Today was formatted similarly to yesterday, but in a lot of respects was a way more fun day to be a coffee buyer!
We started the day at a dry mill and warehouse run by an exporter called Volcafe in Santa Rosa de Copan. We cupped a handful of their best micro-lots from the start of this year's harvest and they were mind blowing. I certainly have never tasted a Honduras coffee of this caliber and every single offering was head and shoulders above anything I have ever tasted from this country. Having a whole group of such amazing coffees was a great opportunity to really dive into the flavor profiles and be a bit picky. Almost the whole team agreed on one ultimate favorite, the first 7 bag lot from a farmer named Francisco Perez - flavor notes included clean bright orange, apple juice, floral, red berry, with a sweet and rounded aftertaste. So far this has been my favorite coffee of the trip, and also the best Honduras coffee I have ever tasted.... and we still have several days to go!
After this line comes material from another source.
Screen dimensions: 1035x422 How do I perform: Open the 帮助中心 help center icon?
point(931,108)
Unfortunately it is unclear if this coffee will be available for export as is. Since it is such a small lot, exporters of this size will typically blend these great tasting micro-lots with others of the same caliber to create a larger lot for more efficient exporting. It makes sense in that for an exporter that will handle 200,000 bags this harvest to not have to manage the hassle of keeping 7 bags separated out when it could be a lot of 20 bags that tastes as great. Yes, a little traceability is lost, but in this unique situation I can also see how much benefit there is for these small farmers to work with this great exporter Volcafe. Sometimes things get complicated in coffee sourcing, but in this situation it is almost all around better the the farmer to have to sacrifice a little traceability. It's not ideal for the roaster, but sometimes we as roasters have to step back and not try to disrupt a process that is so beneficial to the farmer.
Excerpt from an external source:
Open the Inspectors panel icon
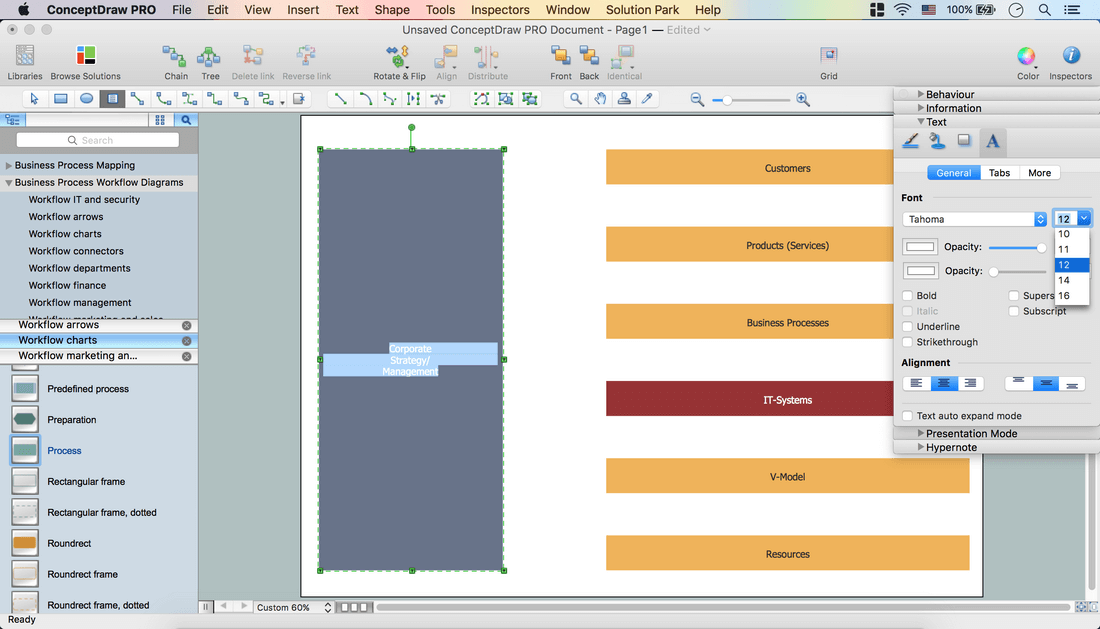The image size is (1100, 629). [1070, 57]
Sorry if that was a bit much, but this story illustrates the complexity of coffee trading. Sourcing coffee is not just showing up, tasting coffees, and buying the best one... a lot of time has to be spent understanding the process the coffee moves through and seeking to understand if buying directly from a farmer is even more beneficial. It can be frustrating, and you can always feel like you are walking on thin ice as a buyer, but the important thing for me is that the farmer wins, even if his/her coffee is the best I've tasted and I can't buy it!
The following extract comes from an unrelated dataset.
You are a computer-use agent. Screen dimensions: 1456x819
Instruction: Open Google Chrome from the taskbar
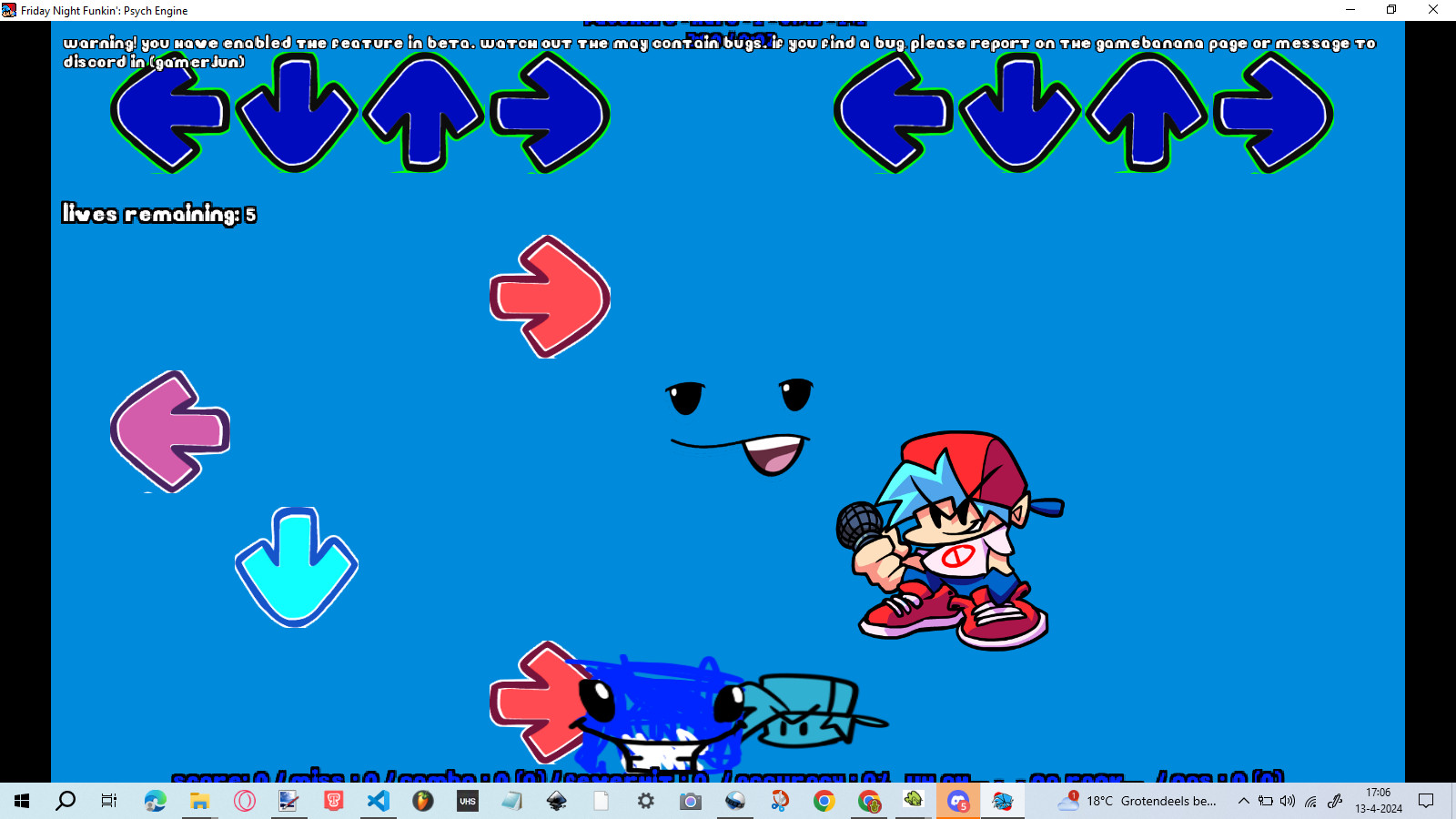click(824, 801)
From the mill we went just to the other side of town to visit a cafe staffed by a Honduras barista competitor. Not only was the coffee and food very tasty, but below the cafe situated down in a valley was a coffee farm! This farm is completely family run and only produces Natural and Honey Processed coffee which is pretty unique for Honduras coffee farms where the washed process is king. So, needless to say it was quite unique to see a whole farm with raised drying beds producing only these unique coffees here in Honduras.
We popped in briefly at a historical site. It was a old fort situated on a plateau overlooking some incredible scenery.
From there we continued into the mountains to our resting place for the evening... a motel/coffee farm in the mountains only a few several miles from Francisco's farm!